Construct Image Prediction Pipeline

With the above image-related supports, we can easily build a image prediction pipeline.

Scala example:

val imageFrame = ImageFrame.read(imagePath, sc, nPartition)
val transformer = Resize(256, 256) -> CenterCrop(224, 224) ->
                 ChannelNormalize(0.485f, 0.456f, 0.406f, 0.229f, 0.224f, 0.225f) ->
                 MatToTensor() -> ImageFrameToSample()
val transformed = transformer(imageFrame)
val model = Module.loadModule(modelPath)
val output = model.predictImage(transformed)

The above example read a distributed ImageFrame, and performs data pre-processing. Then it loads a pre-trained BigDL model, and predicts over imageFrame. It returns imageFrame with prediction result, which can be accessed by the key ImageFeature.predict.

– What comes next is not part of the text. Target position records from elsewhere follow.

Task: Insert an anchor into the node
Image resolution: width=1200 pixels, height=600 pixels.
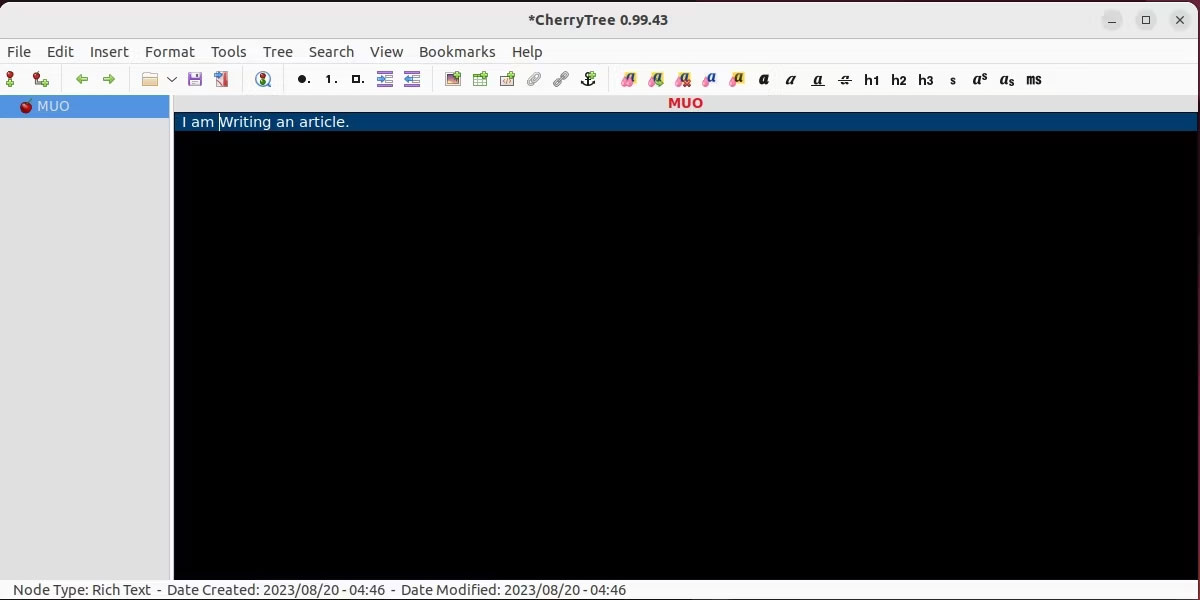Action: point(588,79)
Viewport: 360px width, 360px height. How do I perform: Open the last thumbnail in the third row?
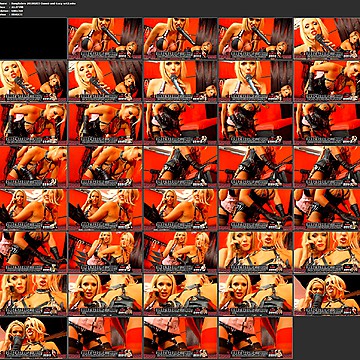tap(327, 124)
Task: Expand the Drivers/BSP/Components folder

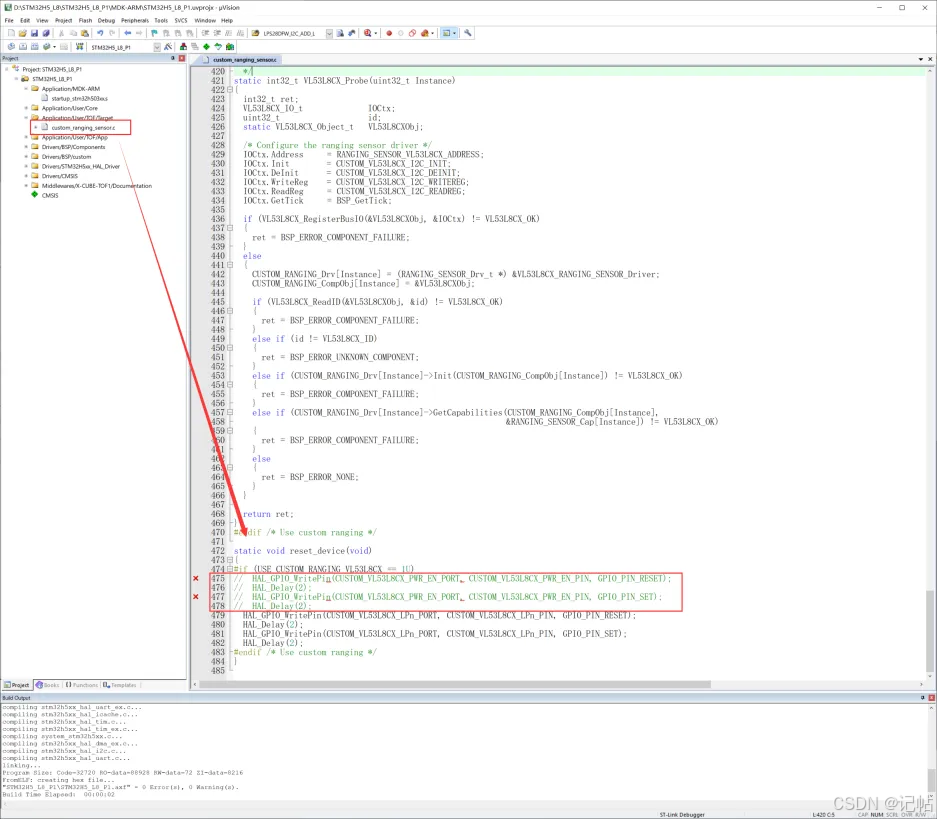Action: pos(26,147)
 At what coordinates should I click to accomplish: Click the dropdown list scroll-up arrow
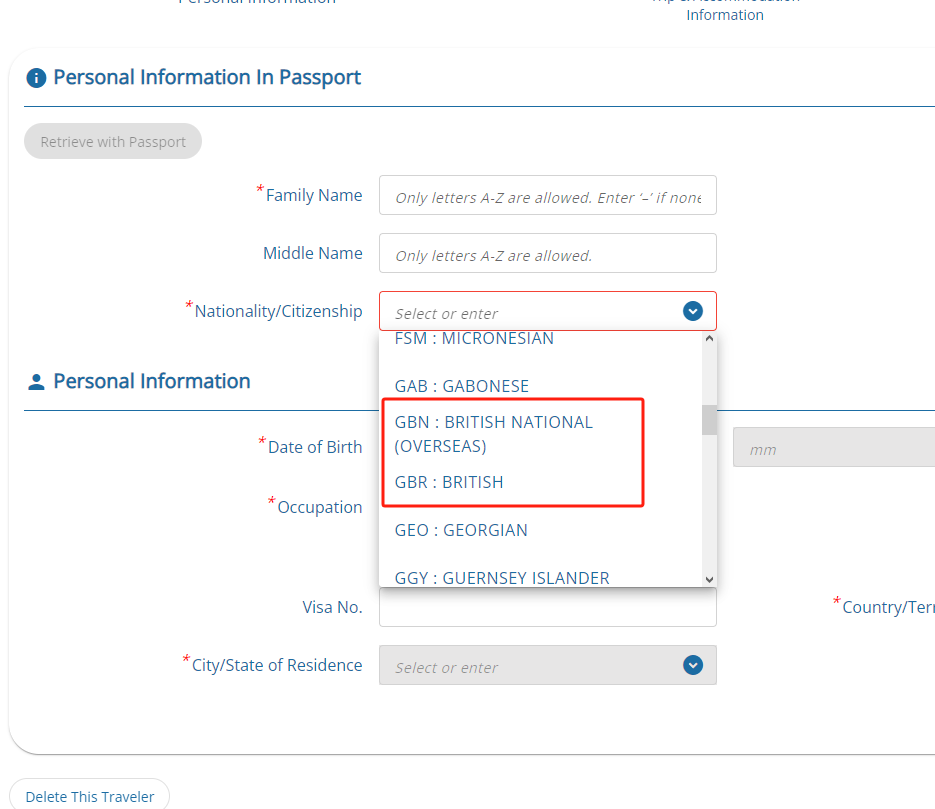click(709, 339)
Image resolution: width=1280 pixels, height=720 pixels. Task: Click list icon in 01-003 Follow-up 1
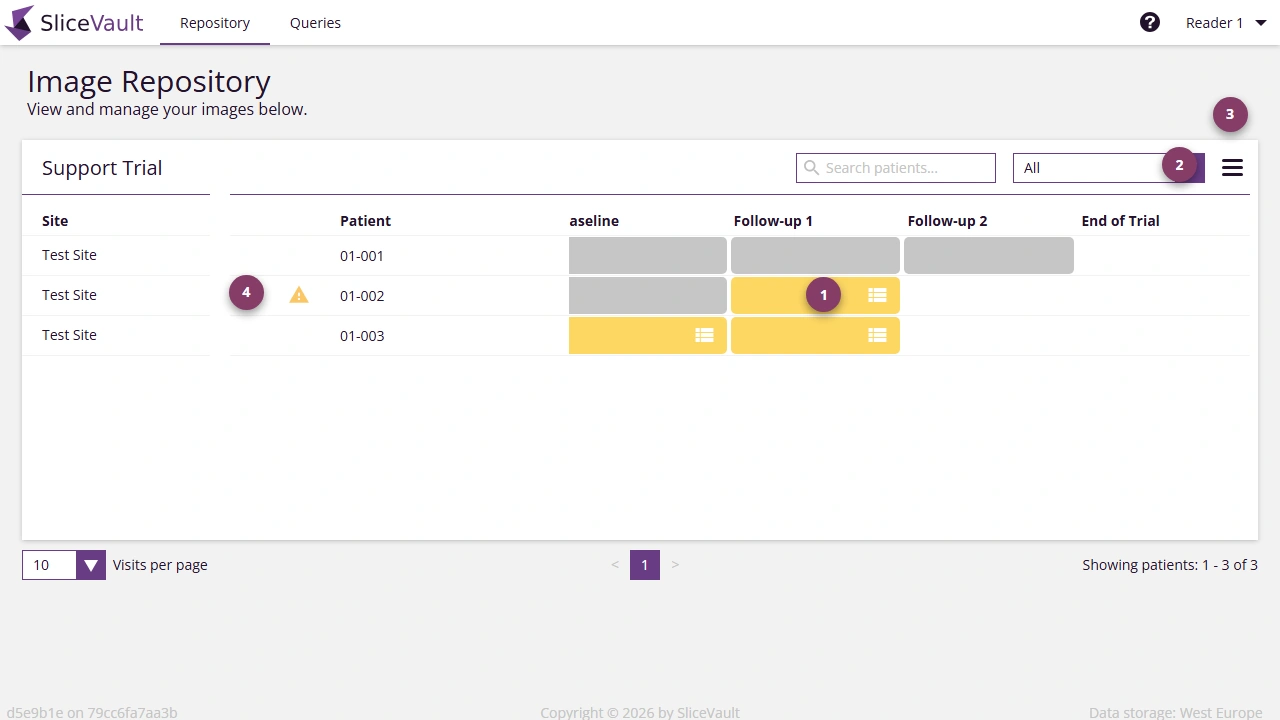point(877,336)
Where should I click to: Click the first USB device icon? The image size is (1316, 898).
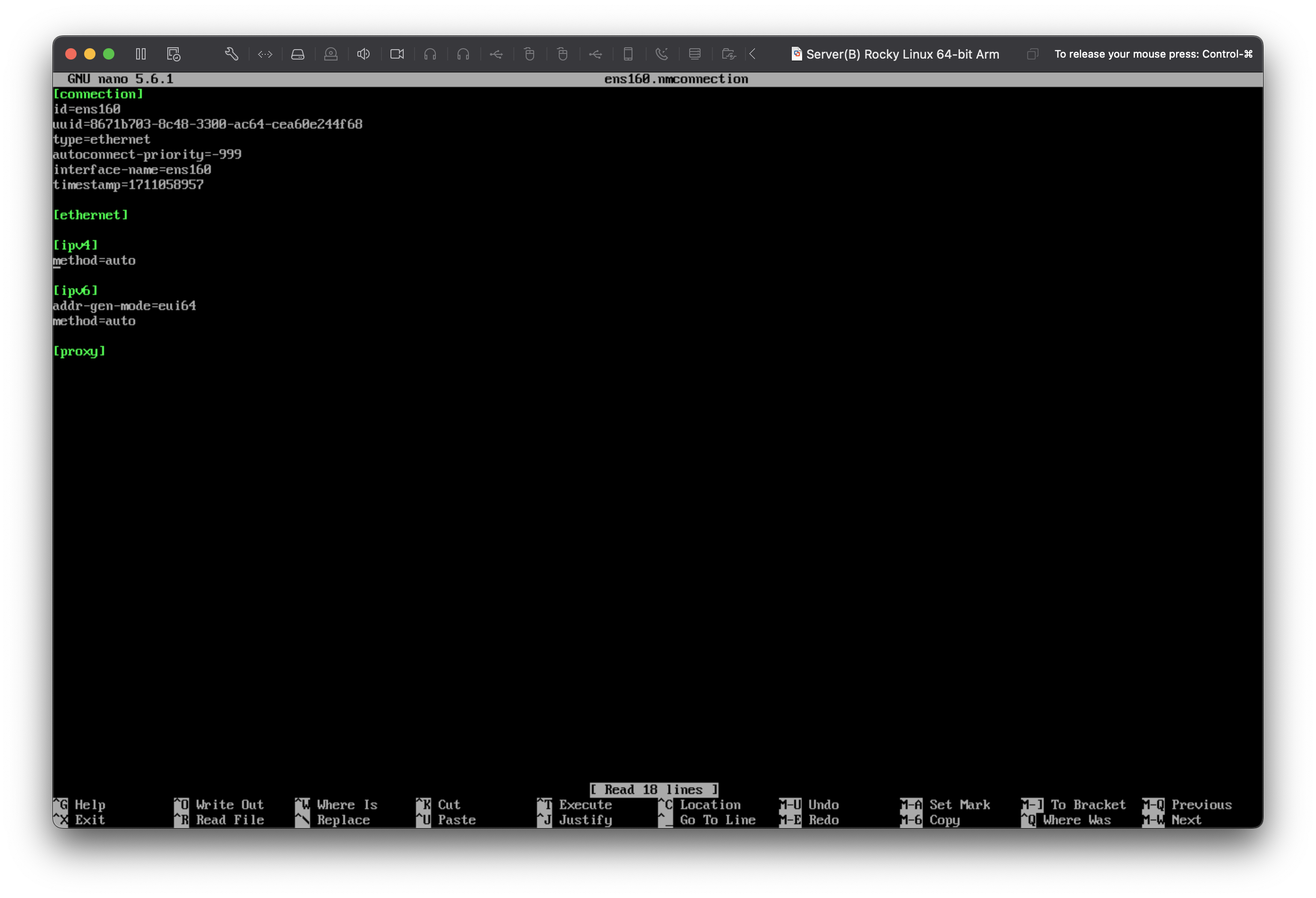pyautogui.click(x=496, y=54)
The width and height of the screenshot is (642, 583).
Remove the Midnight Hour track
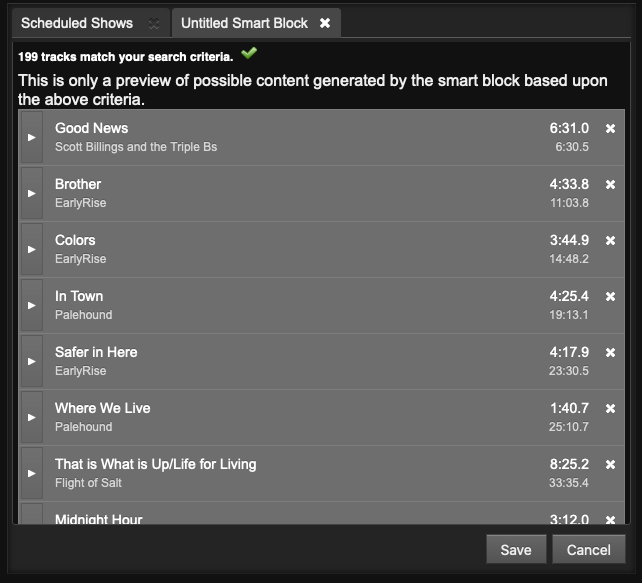pyautogui.click(x=610, y=519)
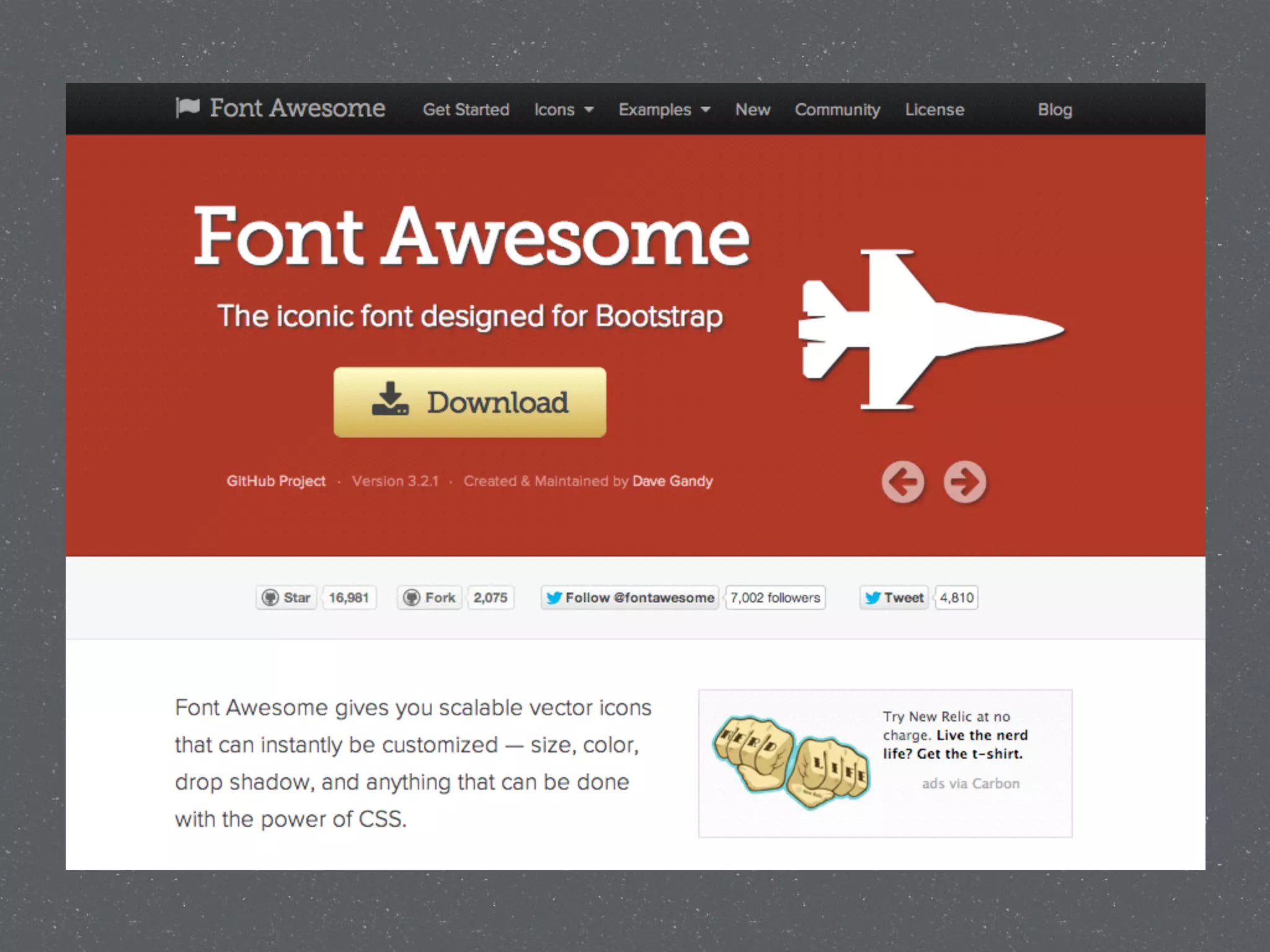The image size is (1270, 952).
Task: Click the GitHub Fork button
Action: tap(430, 597)
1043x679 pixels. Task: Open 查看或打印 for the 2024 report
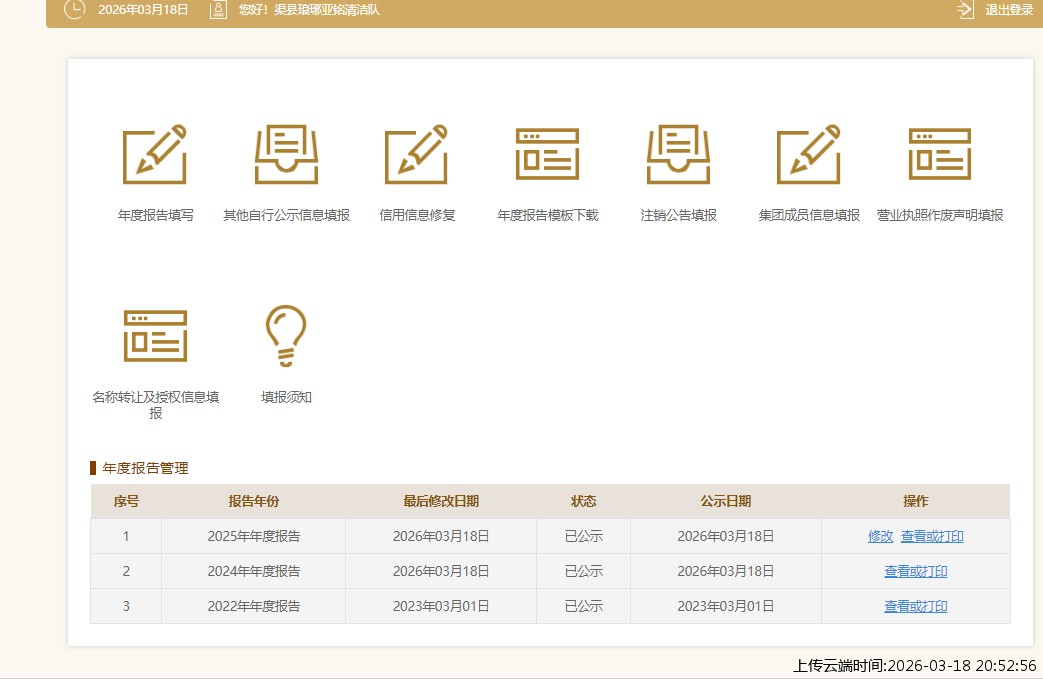915,572
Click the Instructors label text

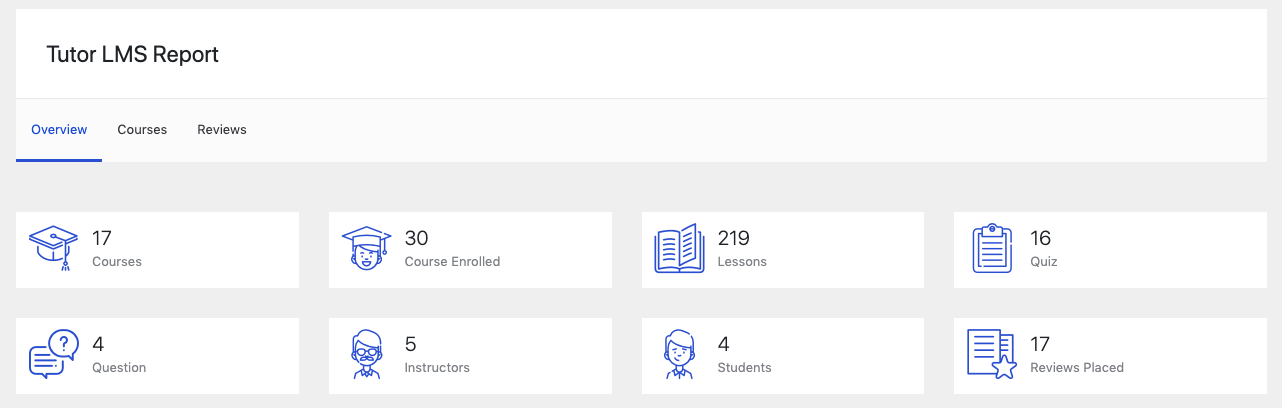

If you want to run the local example, just replace ImageFrame.read(imagePath, sc, nPartition) with ImageFrame.read(imagePath).

Python example:

image_frame = ImageFrame.read(image_path, self.sc)
transformer = Pipeline([Resize(256, 256), CenterCrop(224, 224),
                        ChannelNormalize(0.485, 0.456, 0.406, 0.229, 0.224, 0.225),
                        MatToTensor(), ImageFrameToSample()])
transformed = transformer(image_frame)
model = Model.loadModel(model_path)
output = model.predict_image(image_frame)

You can call output.get_predict() to get the prediction results.